[Pedido escrito]
Edite o excerto sobre a exposição e transcreva o trecho desde "de Joana Soares" até "etnográfica do ICS-Lisboa.", inclusive, trocando "quarto piso" por "terceiro piso".

[Excerto selecionado]
<<<<
A Guerra Guardada, Museu do Aljube


de Joana Soares


Cartaz da Exposição, Museu do Aljube


Caros leitores, para a segunda crónica desta rubrica e dado o contexto atual em que nos encontramos, no mês de março, sugerimos que subam ao quarto piso do Museu do Aljube Resistência e Liberdade (com tantas outras exposições temporárias e permanentes pelo caminho) e revisitem as memórias fotográficas e as coleções privadas de “homens que em tempos foram soldados (...) de uma guerra mandada combater pela ditadura”, recolhidas através de entrevistas numa investigação etnográfica do ICS-Lisboa.
>>>>
[Registos apresentados]
<<<<
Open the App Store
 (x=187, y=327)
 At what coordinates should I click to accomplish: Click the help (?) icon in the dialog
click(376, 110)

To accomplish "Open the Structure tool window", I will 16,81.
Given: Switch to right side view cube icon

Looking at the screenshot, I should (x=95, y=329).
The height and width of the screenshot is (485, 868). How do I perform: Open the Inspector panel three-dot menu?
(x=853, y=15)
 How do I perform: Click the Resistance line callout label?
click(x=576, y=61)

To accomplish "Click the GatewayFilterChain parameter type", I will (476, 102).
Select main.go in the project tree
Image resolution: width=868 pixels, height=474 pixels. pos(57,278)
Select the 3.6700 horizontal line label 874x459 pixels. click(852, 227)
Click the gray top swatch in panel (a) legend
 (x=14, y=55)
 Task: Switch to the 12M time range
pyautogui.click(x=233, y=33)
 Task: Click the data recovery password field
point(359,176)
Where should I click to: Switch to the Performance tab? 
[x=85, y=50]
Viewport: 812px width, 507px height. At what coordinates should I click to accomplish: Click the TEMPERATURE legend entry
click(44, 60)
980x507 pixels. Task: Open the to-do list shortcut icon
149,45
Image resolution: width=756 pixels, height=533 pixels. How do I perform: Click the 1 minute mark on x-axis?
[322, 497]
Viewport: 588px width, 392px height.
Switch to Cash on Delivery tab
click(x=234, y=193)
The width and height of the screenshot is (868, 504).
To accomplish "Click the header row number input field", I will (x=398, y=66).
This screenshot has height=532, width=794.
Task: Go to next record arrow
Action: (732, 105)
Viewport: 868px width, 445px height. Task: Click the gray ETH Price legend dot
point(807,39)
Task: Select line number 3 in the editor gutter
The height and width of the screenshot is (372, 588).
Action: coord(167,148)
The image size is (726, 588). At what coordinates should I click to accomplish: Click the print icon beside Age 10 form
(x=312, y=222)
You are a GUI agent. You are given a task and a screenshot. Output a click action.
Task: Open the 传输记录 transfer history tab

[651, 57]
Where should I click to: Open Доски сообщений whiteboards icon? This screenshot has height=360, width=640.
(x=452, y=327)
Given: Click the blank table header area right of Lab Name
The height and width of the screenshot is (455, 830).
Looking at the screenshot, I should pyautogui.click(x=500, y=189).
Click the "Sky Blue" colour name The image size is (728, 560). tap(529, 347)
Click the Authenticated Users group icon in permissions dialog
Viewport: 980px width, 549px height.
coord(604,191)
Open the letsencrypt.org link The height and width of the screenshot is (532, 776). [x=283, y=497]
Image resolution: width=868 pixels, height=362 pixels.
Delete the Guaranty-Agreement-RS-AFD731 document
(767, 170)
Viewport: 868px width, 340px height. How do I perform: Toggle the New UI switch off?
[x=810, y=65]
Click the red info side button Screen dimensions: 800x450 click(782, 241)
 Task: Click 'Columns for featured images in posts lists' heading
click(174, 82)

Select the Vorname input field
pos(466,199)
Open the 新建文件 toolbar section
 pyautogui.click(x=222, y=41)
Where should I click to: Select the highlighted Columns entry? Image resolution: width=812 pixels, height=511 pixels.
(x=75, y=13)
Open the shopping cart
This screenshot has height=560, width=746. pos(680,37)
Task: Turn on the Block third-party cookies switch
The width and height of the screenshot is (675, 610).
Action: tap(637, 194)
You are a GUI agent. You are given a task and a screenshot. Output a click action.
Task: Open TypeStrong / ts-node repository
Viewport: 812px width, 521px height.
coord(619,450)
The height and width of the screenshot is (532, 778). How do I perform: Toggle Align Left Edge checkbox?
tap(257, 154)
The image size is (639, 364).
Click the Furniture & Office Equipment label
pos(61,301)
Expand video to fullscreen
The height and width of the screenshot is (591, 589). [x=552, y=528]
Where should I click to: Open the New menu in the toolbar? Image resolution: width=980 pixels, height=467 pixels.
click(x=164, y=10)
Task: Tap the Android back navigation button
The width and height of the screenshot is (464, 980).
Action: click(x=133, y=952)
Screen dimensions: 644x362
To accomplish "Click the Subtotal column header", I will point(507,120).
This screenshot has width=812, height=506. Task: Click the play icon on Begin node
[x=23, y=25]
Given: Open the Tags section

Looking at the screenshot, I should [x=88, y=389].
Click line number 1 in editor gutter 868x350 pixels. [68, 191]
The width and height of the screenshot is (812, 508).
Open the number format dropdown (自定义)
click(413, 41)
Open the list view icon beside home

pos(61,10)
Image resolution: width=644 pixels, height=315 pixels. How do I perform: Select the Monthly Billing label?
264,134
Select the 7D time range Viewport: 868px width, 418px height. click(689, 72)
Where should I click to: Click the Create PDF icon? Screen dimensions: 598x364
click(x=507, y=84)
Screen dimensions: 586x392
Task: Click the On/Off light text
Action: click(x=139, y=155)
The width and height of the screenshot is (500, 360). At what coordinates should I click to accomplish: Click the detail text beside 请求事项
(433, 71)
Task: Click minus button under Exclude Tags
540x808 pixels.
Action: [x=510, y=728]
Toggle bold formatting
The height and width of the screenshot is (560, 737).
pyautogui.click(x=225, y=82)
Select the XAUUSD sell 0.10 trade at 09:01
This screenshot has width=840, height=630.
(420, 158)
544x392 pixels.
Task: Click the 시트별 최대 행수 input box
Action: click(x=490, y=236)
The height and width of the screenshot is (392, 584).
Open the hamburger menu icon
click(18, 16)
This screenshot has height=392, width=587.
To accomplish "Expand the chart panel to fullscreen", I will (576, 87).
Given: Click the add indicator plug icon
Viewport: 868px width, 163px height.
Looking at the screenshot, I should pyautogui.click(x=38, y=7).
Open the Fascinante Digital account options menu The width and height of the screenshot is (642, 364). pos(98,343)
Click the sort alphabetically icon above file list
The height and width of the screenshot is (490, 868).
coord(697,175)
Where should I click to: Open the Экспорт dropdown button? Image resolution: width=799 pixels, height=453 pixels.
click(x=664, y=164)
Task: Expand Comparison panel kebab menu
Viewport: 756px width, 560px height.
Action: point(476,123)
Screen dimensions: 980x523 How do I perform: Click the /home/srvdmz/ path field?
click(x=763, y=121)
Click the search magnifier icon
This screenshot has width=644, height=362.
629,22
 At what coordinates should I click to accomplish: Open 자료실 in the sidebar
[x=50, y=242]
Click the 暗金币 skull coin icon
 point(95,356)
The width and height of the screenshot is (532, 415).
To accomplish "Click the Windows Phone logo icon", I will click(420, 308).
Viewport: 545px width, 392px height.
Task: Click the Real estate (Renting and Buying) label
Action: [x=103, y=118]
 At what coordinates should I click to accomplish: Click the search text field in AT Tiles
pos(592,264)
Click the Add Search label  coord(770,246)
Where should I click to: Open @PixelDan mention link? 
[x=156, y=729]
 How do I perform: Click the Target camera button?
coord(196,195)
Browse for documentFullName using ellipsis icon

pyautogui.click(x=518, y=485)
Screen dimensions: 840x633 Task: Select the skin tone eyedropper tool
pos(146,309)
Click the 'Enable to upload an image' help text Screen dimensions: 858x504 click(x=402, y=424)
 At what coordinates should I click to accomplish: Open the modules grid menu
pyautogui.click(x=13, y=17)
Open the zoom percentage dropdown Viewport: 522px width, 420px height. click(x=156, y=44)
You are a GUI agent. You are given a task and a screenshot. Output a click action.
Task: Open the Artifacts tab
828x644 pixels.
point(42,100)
>>>>
[Resposta à tarefa]
de Joana Soares


Cartaz da Exposição, Museu do Aljube


Caros leitores, para a segunda crónica desta rubrica e dado o contexto atual em que nos encontramos, no mês de março, sugerimos que subam ao terceiro piso do Museu do Aljube Resistência e Liberdade (com tantas outras exposições temporárias e permanentes pelo caminho) e revisitem as memórias fotográficas e as coleções privadas de “homens que em tempos foram soldados (...) de uma guerra mandada combater pela ditadura”, recolhidas através de entrevistas numa investigação etnográfica do ICS-Lisboa.